TRPML1 (transient receptor potential mucolipin 1) is a Ca²⁺-permeable, nonselective cation channel that is predominantly localized to the membranes of late endosomes and lysosomes (LELs). Intracellular release of Ca²⁺ through TRPML1 is thought to be pivotal for maintenance of intravesicular acidic pH as well as the maturation, fusion, and trafficking of LELs. Interestingly, genetic ablation of TRPML1 in mice (Mcoln1^−/−) induces a hyperdistended/hypertrophic bladder phenotype. Here, we investigated this phenomenon further by exploring an unconventional role for TRPML1 channels in the regulation of Ca²⁺-signaling activity and contractility in bladder and urethral smooth muscle cells (SMCs). Four-dimensional (4D) lattice light-sheet live-cell imaging showed that the majority of LELs in freshly isolated bladder SMCs were essentially immobile. Superresolution microscopy revealed distinct nanoscale colocalization of LEL-expressing TRPML1 channels with ryanodine type 2 receptors (RyR2) in bladder SMCs. Spontaneous intracellular release of Ca²⁺ from the sarcoplasmic reticulum (SR) through RyR2 generates localized elevations of Ca²⁺ (“Ca²⁺ sparks”) that activate plasmalemmal large-conductance Ca²⁺-activated K⁺ (BK) channels, a critical negative feedback mechanism that regulates smooth muscle contractility. This mechanism was impaired in Mcoln1^−/− mice, which showed diminished spontaneous Ca²⁺ sparks and BK channel activity in bladder and urethra SMCs. Additionally, ex vivo contractility experiments showed that loss of Ca²⁺ spark–BK channel signaling in Mcoln1^−/− mice rendered both bladder and urethra smooth muscle hypercontractile. Voiding activity analyses revealed bladder overactivity in Mcoln1^−/− mice. We conclude that TRPML1 is critically important for Ca²⁺ spark signaling, and thus regulation of contractility and function, in lower urinary tract SMCs.
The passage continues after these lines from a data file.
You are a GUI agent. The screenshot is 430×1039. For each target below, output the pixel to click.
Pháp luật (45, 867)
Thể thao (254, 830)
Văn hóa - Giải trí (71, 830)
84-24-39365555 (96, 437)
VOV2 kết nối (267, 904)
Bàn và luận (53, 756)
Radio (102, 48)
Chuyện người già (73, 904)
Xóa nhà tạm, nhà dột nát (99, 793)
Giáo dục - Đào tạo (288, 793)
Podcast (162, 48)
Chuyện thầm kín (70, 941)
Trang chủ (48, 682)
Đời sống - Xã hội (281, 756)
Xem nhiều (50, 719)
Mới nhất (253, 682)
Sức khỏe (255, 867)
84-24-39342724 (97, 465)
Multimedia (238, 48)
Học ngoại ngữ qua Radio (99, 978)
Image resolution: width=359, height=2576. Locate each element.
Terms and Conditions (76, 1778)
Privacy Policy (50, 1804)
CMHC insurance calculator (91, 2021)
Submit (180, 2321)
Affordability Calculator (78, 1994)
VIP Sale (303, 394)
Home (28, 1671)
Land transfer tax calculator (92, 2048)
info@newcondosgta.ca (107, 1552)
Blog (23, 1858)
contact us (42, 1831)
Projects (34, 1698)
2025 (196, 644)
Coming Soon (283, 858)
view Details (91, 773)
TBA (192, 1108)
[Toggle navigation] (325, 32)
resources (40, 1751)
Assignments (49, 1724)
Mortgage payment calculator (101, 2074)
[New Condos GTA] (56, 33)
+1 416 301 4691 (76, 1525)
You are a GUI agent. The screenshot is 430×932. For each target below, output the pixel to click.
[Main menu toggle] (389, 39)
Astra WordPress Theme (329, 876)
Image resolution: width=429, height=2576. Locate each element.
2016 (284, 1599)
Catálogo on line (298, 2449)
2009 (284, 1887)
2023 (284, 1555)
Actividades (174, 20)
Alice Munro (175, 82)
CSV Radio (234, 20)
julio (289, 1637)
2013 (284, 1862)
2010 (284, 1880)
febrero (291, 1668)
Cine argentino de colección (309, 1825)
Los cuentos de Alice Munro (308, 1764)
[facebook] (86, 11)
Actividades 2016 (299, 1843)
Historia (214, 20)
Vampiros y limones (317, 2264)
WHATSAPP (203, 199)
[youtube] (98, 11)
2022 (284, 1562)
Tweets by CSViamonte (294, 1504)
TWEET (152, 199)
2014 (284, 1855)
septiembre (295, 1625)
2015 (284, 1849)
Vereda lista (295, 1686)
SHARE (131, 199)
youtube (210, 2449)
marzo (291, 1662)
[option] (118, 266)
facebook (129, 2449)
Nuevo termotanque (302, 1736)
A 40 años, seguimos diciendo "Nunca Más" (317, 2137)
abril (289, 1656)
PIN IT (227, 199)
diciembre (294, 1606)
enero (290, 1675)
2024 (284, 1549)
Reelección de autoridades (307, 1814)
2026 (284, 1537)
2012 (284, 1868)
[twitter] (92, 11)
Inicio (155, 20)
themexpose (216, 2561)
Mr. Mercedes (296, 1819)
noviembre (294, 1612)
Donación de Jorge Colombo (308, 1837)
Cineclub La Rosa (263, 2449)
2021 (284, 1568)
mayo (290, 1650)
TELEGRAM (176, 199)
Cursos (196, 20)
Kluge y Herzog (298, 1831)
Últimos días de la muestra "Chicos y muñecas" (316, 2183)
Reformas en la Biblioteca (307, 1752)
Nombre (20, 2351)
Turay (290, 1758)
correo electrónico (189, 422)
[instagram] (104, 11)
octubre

TRPML1（瞬时受体电位粘蛋白1）是可渗透Ca ^2+的非选择性阳离子通道，主要位于晚期内体和溶酶体（LELs）的膜上。人们认为通过TRPML1在细胞内释放Ca ²⁺对于维持囊内酸性pH以及LEL的成熟，融合和运输至关重要。有趣的是，小鼠中TRPML1的遗传消融（Mcoln1 ^-/-）诱导了膀胱过度扩张/肥大性表型。在这里，我们通过探索TRPML1通道在调节Ca ^2+中的非常规作用来进一步研究此现象。膀胱和尿道平滑肌细胞（SMCs）的信号传导活性和收缩性。二维（4D）格子光片活细胞成像显示，新鲜分离的膀胱SMC中的大多数LEL本质上是不动的。超分辨率显微镜显示膀胱SMCs中，表达LEL的TRPML1通道与2型ryanodine受体（RyR2）具有独特的纳米级共定位。Ca ²⁺通过RyR2从肌浆网（SR）自发地胞内释放会产生局部升高的Ca ²⁺（“ Ca ²⁺火花”），从而激活血浆中大电导Ca ²⁺活化的K ⁺（BK）通道，一种调节平滑肌收缩力的关键负反馈机制。此机制在Mcoln1 ^-/-小鼠中受损，其在膀胱和尿道SMC中表现出自发的Ca ²⁺火花减少和BK通道活性降低。此外，离体收缩实验表明，Mcoln1 ^-/-小鼠体内的Ca ²⁺ spark-BK通道信号丢失使膀胱和尿道平滑肌过度收缩。排空活性分析显示Mcoln1 ^-/-小鼠膀胱过度活动。我们得出结论，TRPML1对Ca ²⁺至关重要 在下尿路SMC中产生火花信号，从而调节收缩力和功能。